A collection of stories, fables, fiction, drama by well-known authors (like Aesop, Dickens, Tolstoy, Shakespeare) about how to live. Sections on self-discipline, compassion, responsibility, friendship, work, courage, perserverence, honesty, loyalty, faith. 818 pp. This is not a book you'll read cover to cover, but any particular piece you read will reward you--and your children--well. Bennett collected these specifically to help children understand and develop character and my husband and I enjoyed reading these with our sons.
As the granddaughter of Eastern European immigrants and the daughter of an intelligent woman with drive who broke away to get a college education in 1933, I found this story gave me a deeper understanding of both my mother and my roots. My family was not Jewish and did not live in New York, but there's so much here in the immigrants' struggle that transcends those details. In fact, there's plenty in Sara Smolinsky's refusal to bow to her father's demands and in her struggle to reconcile her dreams with her fears that transcends the even the immigrant experience and offers universal appeal.
I read this because I love Annie Proulx's writing and because a local private school was going to teach it in English class which created a furor that made me curious. It is a beautiful story that spans the life of two men (in about 50 pages!!) I'm 60 and was surprised after reading it to find that I would not want to teach it in a high school English class, nor would I want an adolescent son or daughter to discuss it in a high school English class, not because of the homosexuality but because of the sexuality which is such an integral part of the story. In my opinion, the beauty of fiction is that it can be read and digested privately and there is plenty here to digest long after you finish the book. I highly recommend it.
I don't know why this listing says The Book of Genesis is similar. It has NOTHING in common with Bruiser and is a SNAFU I don't know how to fix. Bruiser is a powerful story of a young boy's coming of age in an urban family that has problems of its own. The boy "Bruiser", who is not a tough fight-picking kid like the name might suggest, tells the story with a voice both sensitive and childlike. I found myself really liking him and caring about him as he and his young friend Darla escape the city and their unhappy homes in search of.... well.... you have to read it. I assure you, you'll be glad you met Bruiser and you won't forget him or his story. It's unschmaltzy innocence will stick with you.

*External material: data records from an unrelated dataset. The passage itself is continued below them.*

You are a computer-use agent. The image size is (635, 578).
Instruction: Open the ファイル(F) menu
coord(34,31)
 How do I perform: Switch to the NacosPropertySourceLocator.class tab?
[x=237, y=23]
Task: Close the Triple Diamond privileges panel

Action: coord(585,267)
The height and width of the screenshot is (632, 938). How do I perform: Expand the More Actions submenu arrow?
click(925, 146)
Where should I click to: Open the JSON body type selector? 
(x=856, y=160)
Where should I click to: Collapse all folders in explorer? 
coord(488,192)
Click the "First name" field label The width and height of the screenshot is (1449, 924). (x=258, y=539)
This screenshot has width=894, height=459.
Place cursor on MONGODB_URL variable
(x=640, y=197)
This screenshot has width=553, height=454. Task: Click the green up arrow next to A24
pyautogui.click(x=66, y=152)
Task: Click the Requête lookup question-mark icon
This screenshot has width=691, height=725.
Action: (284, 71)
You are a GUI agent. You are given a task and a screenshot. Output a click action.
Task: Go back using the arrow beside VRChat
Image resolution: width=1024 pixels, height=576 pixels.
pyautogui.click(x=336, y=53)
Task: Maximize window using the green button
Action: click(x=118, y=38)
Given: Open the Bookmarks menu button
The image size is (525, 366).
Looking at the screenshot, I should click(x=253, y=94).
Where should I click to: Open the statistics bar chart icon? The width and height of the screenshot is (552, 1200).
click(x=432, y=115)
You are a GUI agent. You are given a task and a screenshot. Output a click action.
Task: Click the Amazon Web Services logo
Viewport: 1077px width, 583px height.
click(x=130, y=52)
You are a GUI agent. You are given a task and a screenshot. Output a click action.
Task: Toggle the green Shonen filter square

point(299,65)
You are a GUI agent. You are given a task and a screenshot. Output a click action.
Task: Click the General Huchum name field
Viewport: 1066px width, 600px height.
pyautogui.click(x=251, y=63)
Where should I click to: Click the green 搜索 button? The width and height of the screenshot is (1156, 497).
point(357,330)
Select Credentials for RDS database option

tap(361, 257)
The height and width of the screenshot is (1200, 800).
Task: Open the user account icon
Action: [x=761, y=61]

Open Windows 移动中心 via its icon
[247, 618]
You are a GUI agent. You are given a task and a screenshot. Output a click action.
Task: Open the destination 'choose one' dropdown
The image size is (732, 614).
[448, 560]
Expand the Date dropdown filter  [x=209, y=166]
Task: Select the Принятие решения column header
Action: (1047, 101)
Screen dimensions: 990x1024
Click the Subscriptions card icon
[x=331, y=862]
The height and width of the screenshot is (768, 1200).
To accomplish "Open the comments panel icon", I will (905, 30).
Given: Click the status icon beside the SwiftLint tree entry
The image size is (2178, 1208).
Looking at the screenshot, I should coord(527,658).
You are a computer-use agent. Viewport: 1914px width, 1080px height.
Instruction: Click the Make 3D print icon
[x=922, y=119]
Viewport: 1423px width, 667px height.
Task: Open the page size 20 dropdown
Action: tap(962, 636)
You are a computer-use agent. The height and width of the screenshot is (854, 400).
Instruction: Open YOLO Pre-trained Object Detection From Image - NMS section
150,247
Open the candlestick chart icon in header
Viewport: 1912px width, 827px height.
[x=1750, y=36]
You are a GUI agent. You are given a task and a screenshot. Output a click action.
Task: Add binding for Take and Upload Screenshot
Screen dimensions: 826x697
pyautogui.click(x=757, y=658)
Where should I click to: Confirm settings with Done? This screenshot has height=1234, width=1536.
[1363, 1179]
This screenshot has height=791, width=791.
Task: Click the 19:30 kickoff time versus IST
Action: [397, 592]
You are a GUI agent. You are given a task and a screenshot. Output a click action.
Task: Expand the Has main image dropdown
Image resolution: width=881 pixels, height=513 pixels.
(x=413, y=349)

This is a BOOK. The description the system offered seems to refer to an audio recording, but the ISBNs match. Pamela Kennedy has rewritten Dickens' timeless story of greed and regeneration in a way very accessible to children, especially when paired with Russ Flint's bright and colorful illustrations.
I loved this book, set in San Francisco at the turn of the century. Max Tivoli is a character I won't soon forget. An amazingly inventive novel, very lyrical. I want to see the movie "Benjamin Button" which is based on this novel, but I can't believe it can match the book!
This book has 25 positions for sex around water, illustrated with stylized drawings. Positions with names like Sea Horse, Beach Ball Booty, Hot Tub Hug, Rock His Boat, Sexy Sprinkler and Stairway to Heaven. By the Editors of Cosmopolitan, it's a fun book for couples to promote a little play.